**Document text**
○ ○ ○ ○
Health Buzzwords: Trends in Eating

Food labels can lead you in the wrong direction when it comes to eating healthy. Just because foods appear to be healthy, doesn’t necessarily mean they are better for you. Gluten-free, no GMO, organic, what do they all really mean? Let’s take a look at these health buzzwords and what they mean for you.

Common Health Buzzwords:

1. Organic. Organic is one of those health buzzwords that continues to pop up more and more. A report released by The American Journal of Clinical Nutrition found that consumers are willing to pay top dollar for organic products because they believe they are healthier than products that are not marked as organic. However, organic does not always mean healthier. By law, the word organic means non-essential pesticides and fertilizers were not used in the harvesting process of a particular food. Organic does not mean that a food contains fewer calories or that a food is extremely nutritious for you. However, organic products are going to tend to be less contaminated than your conventional fruits and vegetables.

2. Multigrain. Products, that are considered to be multigrain, endure an intense refining process that strips out the bran and germ of the grain. This also takes most of the nutritional value along with it. Many multigrain products use added flavorings and dyes to seem more nutritional. Speaking of grain, health buzzwords, whole grain is another term that can be misleading. Some canned pastas are labeled as whole grain. However, they contain little nutritional value and can contain up to 30 percent of the recommended daily sodium intake in just one serving.
○ ○ ○ ○
**Exercise tasks**
A: Reproduce the passage of the health buzzwords article between "2. Multigrain. Products, that" and "just one serving.", inclusive.
B: In the health buzzwords article, how much of the recommended daily sodium intake can one serving of some canned pastas labeled whole grain contain?
C: Pick up the article on health buzzwords after its last sentence and keep writing it.
The material after this point isn't needed.

**Supplied material**
○ ○ ○ ○
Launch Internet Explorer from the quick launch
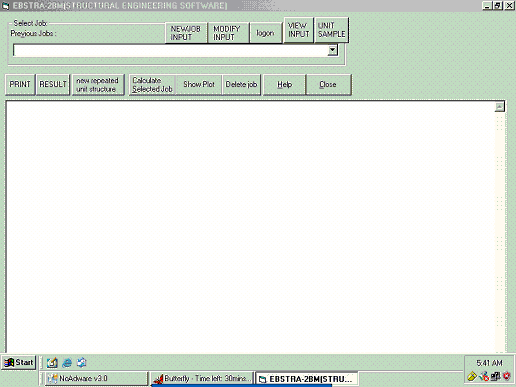516x387 pixels. (x=67, y=363)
○ ○ ○ ○
**Results in order**
A:
2. Multigrain. Products, that are considered to be multigrain, endure an intense refining process that strips out the bran and germ of the grain. This also takes most of the nutritional value along with it. Many multigrain products use added flavorings and dyes to seem more nutritional. Speaking of grain, health buzzwords, whole grain is another term that can be misleading. Some canned pastas are labeled as whole grain. However, they contain little nutritional value and can contain up to 30 percent of the recommended daily sodium intake in just one serving.

B: Up to 30 percent.

C:
3. Gluten-Free. Gluten-free is one of those health buzzwords that has many people cutting gluten from their diet. However, only one percent of the population has celiac disease. Celiac disease is a condition where the body is unable to process gluten. If you are not in this one percent of individuals, the benefits of going gluten-free are very much questionable. What is gluten? Gluten is a protein that is found in grains such as rye, wheat and barley. Gluten-free products contain no gluten. They often contain fats and sugars to help make for a more pleasant taste.

4. Antioxidant, Immunity Support. Chances are you have seen at least one label with “antioxidant, immunity support” listed on it. These common health buzzwords have little evidence to support that when added to foods or supplements that they have any benefits to your health. The words “immunity support” are virtually meaningless. All nutrients can help with your immune system in some way or another. This label can be especially troubling when seen on a soft drink label. It wrongly implies that soft drinks have health benefits.

5. Made with Real Fruit. The health buzzwords “made with real fruit” often raise the question of how much real fruit a product is actually made with. One serving of a particular fruit may only contain a few drops of real fruit. When a product makes this claim, some consumers are tricked into believing that the product is just as healthy as consuming an apple or a banana.